Each member had to have undergone two surgeries, and this was ground-breaking for two reasons: McIndoe not only pioneered techniques that are still being used today, but he also treated the soul as well as the body. The Guinea Pigs were given psychological and emotional support as well as physical care, and by the end of the war, there were 649 members of the club and many left to — successfully — find a new place in the world.

Blood banks were born during the war

The medical world learned some important things from WWI, including the fact that blood loss could be as deadly as wounds themselves. By 1940, it was clear there was going to be another massive war, and that's when Harvard biochemist Edwin Cohn got involved. It was Cohn, per the Smithsonian, who came up with the process of separating blood plasma into components that were easier to ship and store, but he wasn't the only one we need to thank for some seriously life-saving science.

The American Chemical Society reports that it was Dr. Charles Richard Drew who conducted ground-breaking research on preserving blood long-term. His doctoral research focused on things like anticoagulants, preservatives, fluid replacement, and blood chemistry, and those findings got him an appointment as the head of the Blood for Britain Project at a time when the country was enduring sustained attacks. They pioneered methods of separating and storing blood that was donated, allowing first for the mass shipment of blood supplies from New York to Britain, and then, the Red Cross program to mass-produce dried plasma.

He also developed bloodmobiles — the mobile collection centers still in use today. He's known as the father of the blood bank and his work has saved countless lives, but it's also worth noting that because of systemic racism and segregation policies, he was forbidden from giving blood himself under laws he called "unscientific and insulting to African Americans."

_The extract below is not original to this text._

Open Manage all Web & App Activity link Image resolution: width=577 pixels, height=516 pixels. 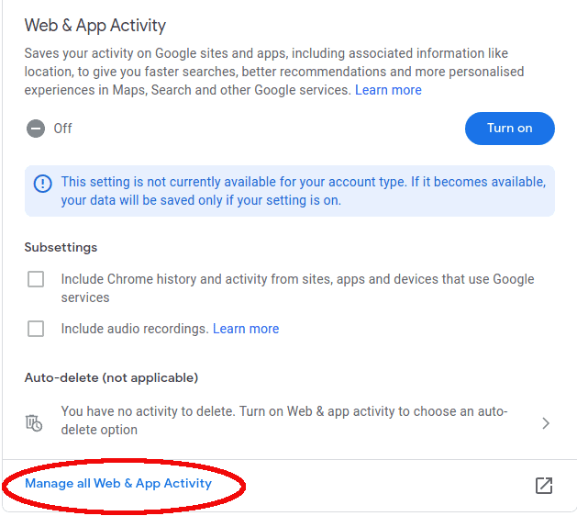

Not all inventions from World War II are for the greater good

Chemical weapons are terrifying, and there's a good chance that the nerve gas sarin might sound familiar. According to the CDC, sarin was used in two terrorist attacks on Japanese soil in 1994 and 1995, and it has a terrible list of effects that include paralysis, convulsions, and the risk of respiratory failure and death.

Sarin, Chemical & Engineering News explains, was discovered by accident by a Third Reich scientist named Gerhard Schrader. Schrader was working for a division of IG Farben that had been tasked with finding new insecticides that would reduce Germany's reliance on outside crops and instead, he discovered sarin nerve gas. IG Farben jumped on it and went right to the military.

Germany approved the construction of a facility dedicated to the production of sarin in 1943, headed by 1938 Nobel Prize winner and dedicated Nazi Richard Kuhn. Still, when it came time to use it, Hitler refused. Just why is still an area of speculation: some suggest that he didn't want to use it because he'd experienced mustard gas first hand during WWI, while others suggest it was simply a matter of not wanting to contaminate areas that would soon be occupied by German troops.

The German chemical weapons factories were disassembled, but it kicked off a race to stockpile chemical weapons, and 50 years later, the Chemical Weapons Convention was convened to try to stop that precise thing.